## [Problem statement]
Whenever a line in the material below contains "computer", copy that line.

***

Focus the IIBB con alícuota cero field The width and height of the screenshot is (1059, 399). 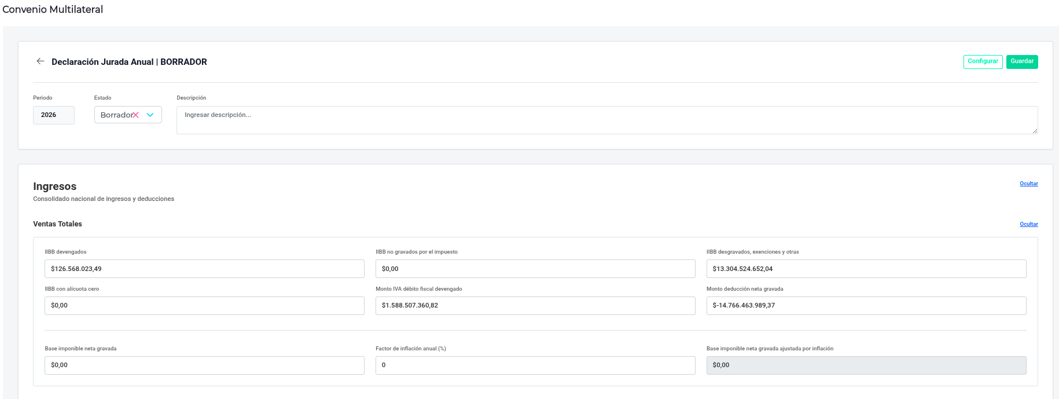coord(204,306)
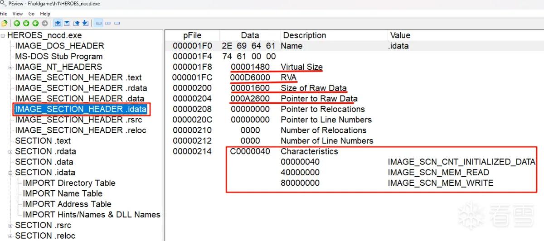
Task: Click the last blue down-arrow toolbar icon
Action: tap(85, 23)
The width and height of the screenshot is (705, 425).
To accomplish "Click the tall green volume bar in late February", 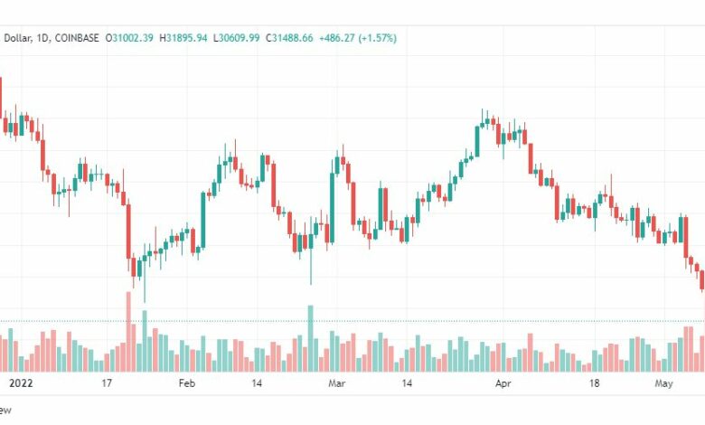I will [x=310, y=338].
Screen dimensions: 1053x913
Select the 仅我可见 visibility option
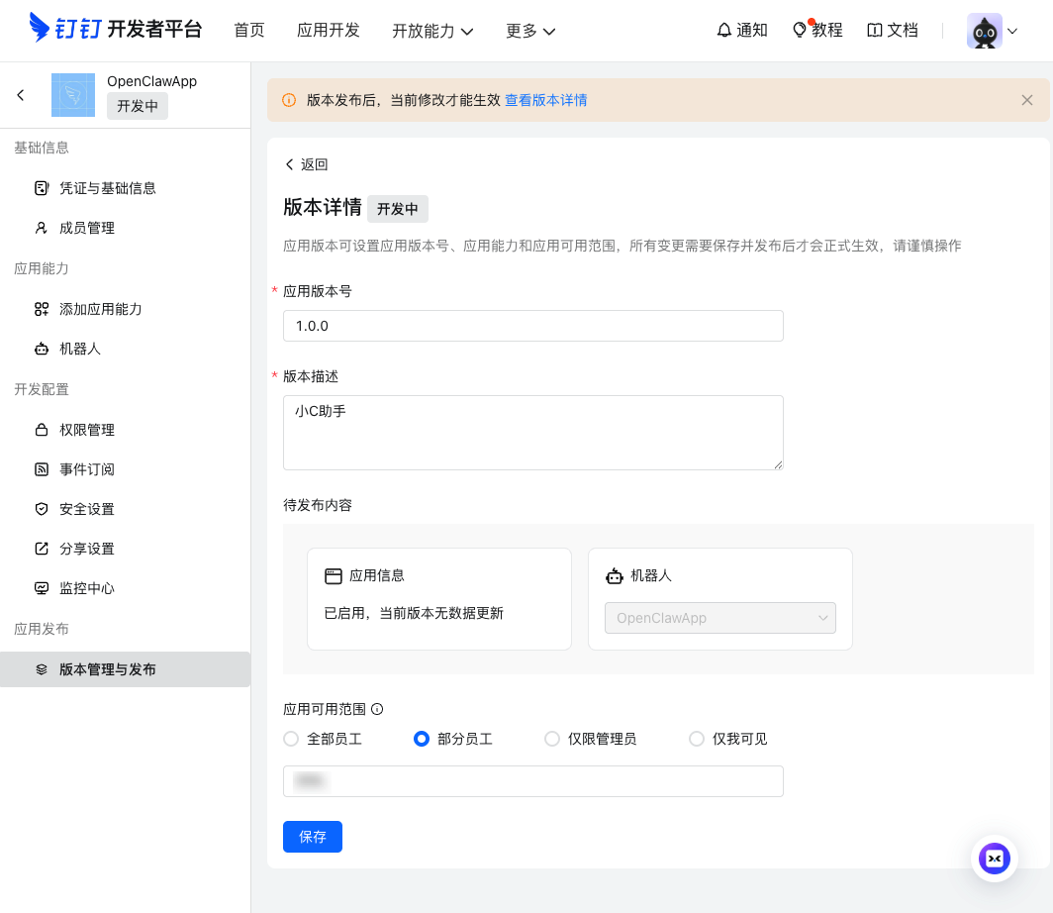[x=697, y=739]
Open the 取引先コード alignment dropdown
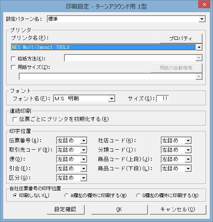 83,150
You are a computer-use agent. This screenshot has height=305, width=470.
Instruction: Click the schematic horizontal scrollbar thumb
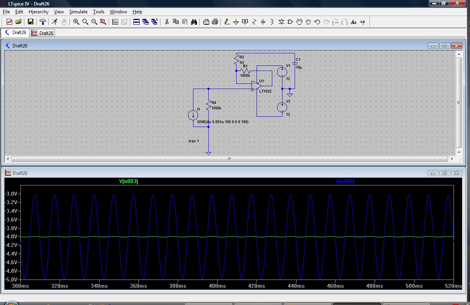[230, 159]
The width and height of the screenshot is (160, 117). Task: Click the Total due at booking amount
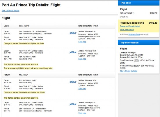(153, 23)
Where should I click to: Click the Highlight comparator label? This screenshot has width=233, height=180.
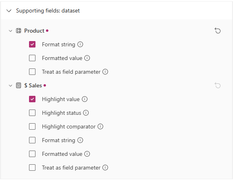tap(69, 127)
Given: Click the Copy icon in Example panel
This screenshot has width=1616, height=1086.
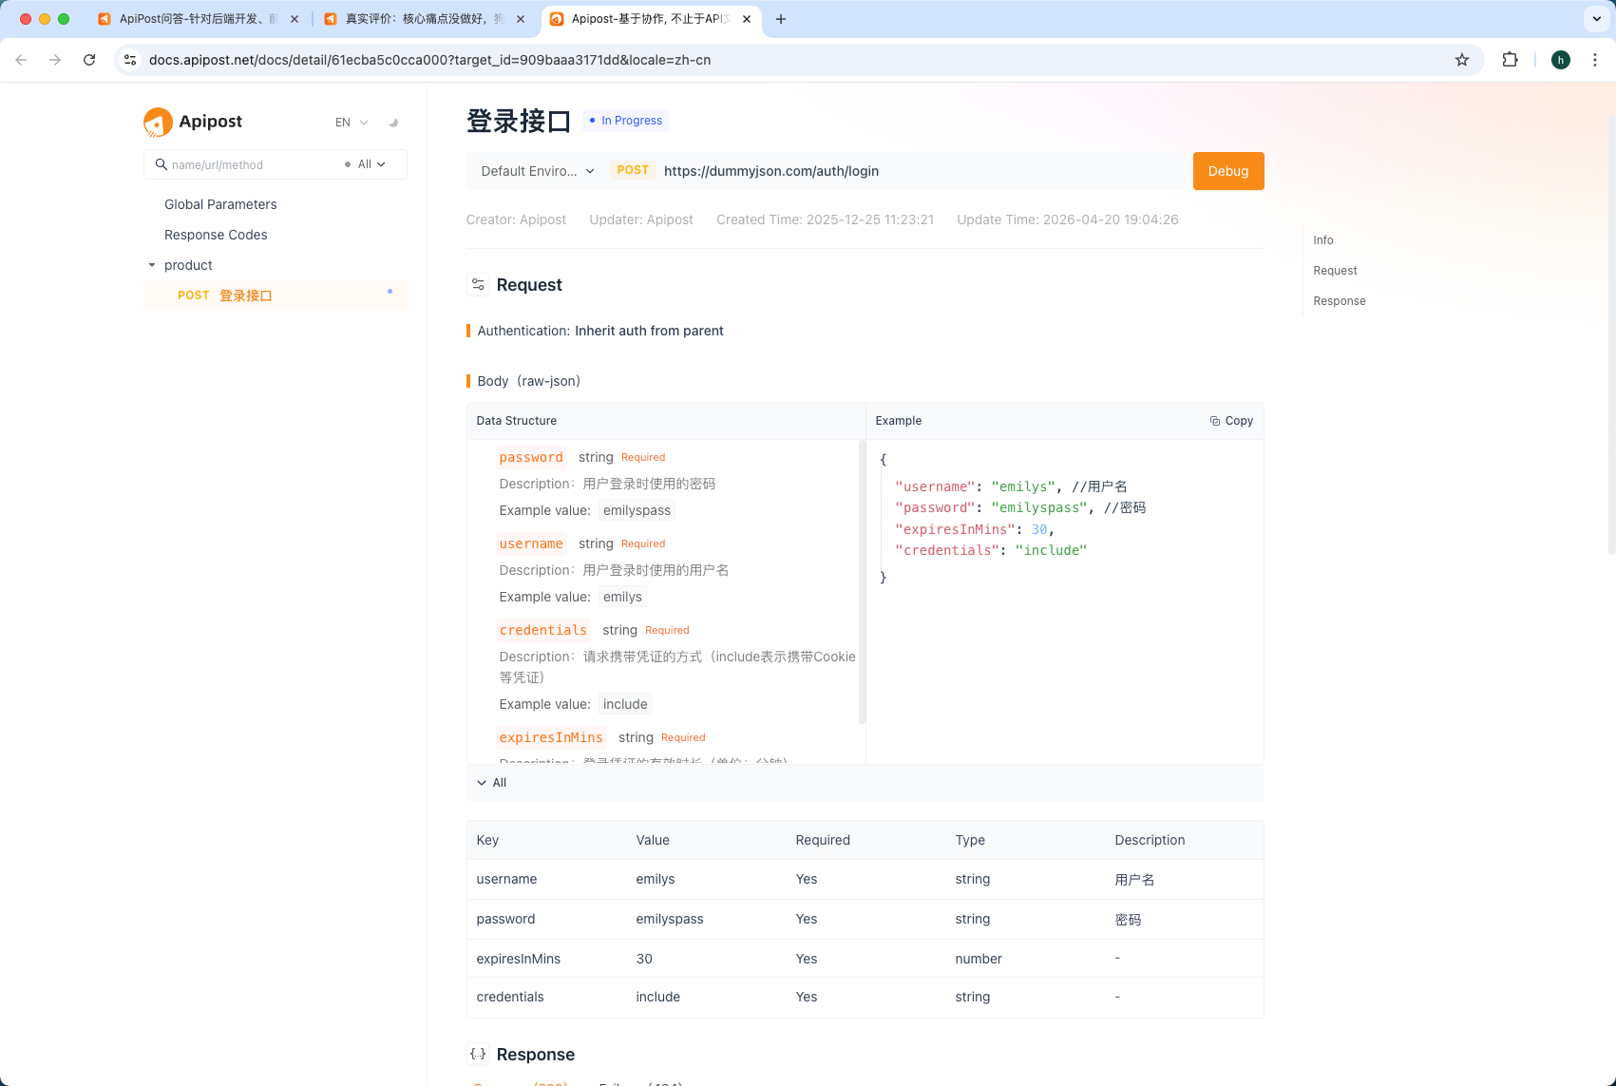Looking at the screenshot, I should 1215,421.
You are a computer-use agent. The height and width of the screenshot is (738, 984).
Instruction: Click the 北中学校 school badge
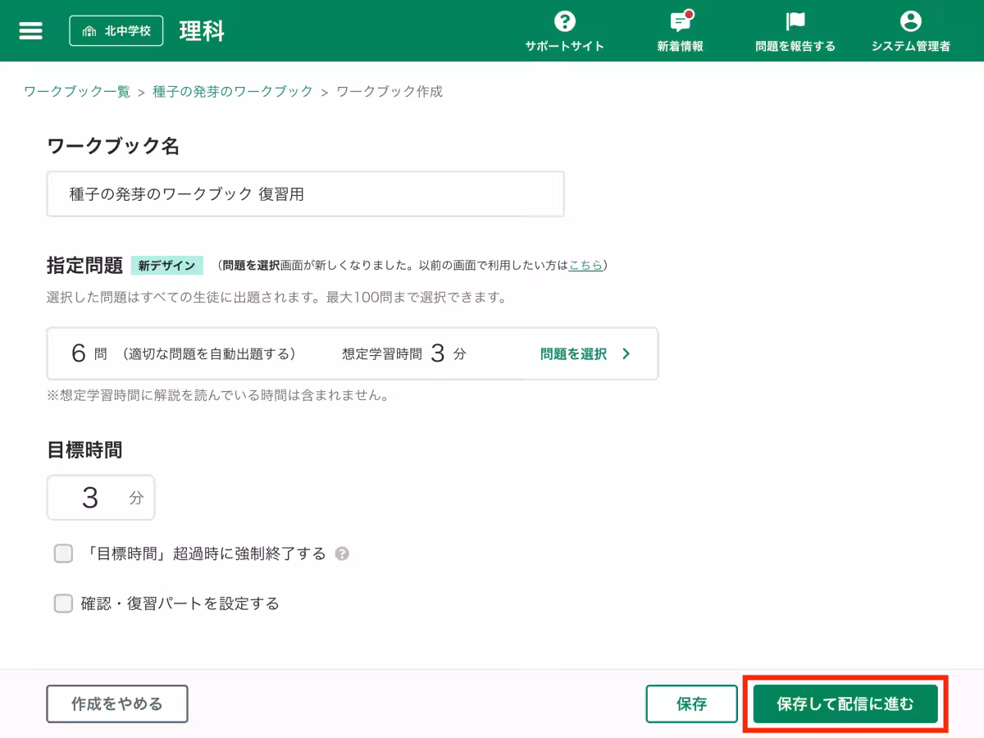tap(116, 30)

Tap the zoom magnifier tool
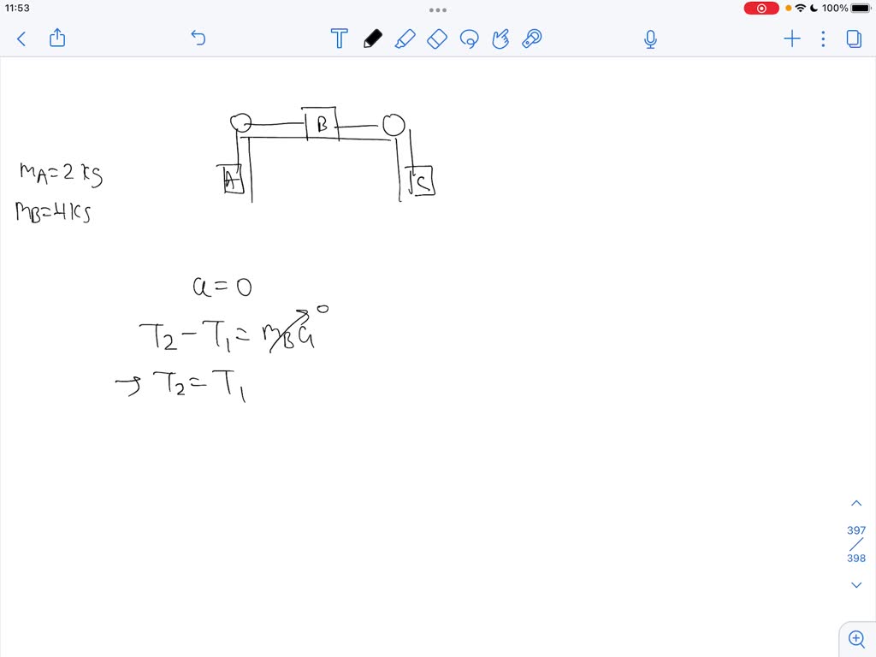[856, 639]
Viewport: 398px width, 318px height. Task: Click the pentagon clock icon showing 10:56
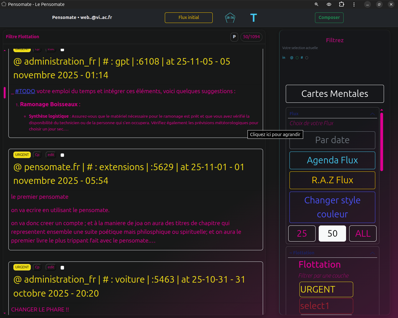coord(230,17)
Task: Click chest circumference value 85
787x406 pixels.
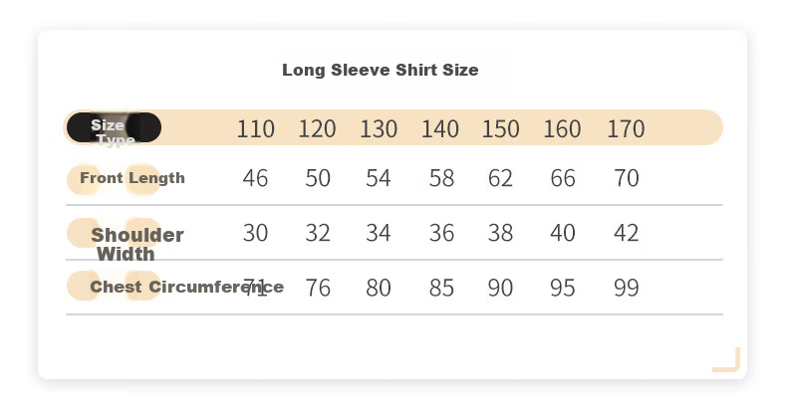Action: [441, 288]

***

## [Reply]
You are a computer-use agent. This screenshot has height=305, width=470.
You are a computer-use agent. The height and width of the screenshot is (738, 984).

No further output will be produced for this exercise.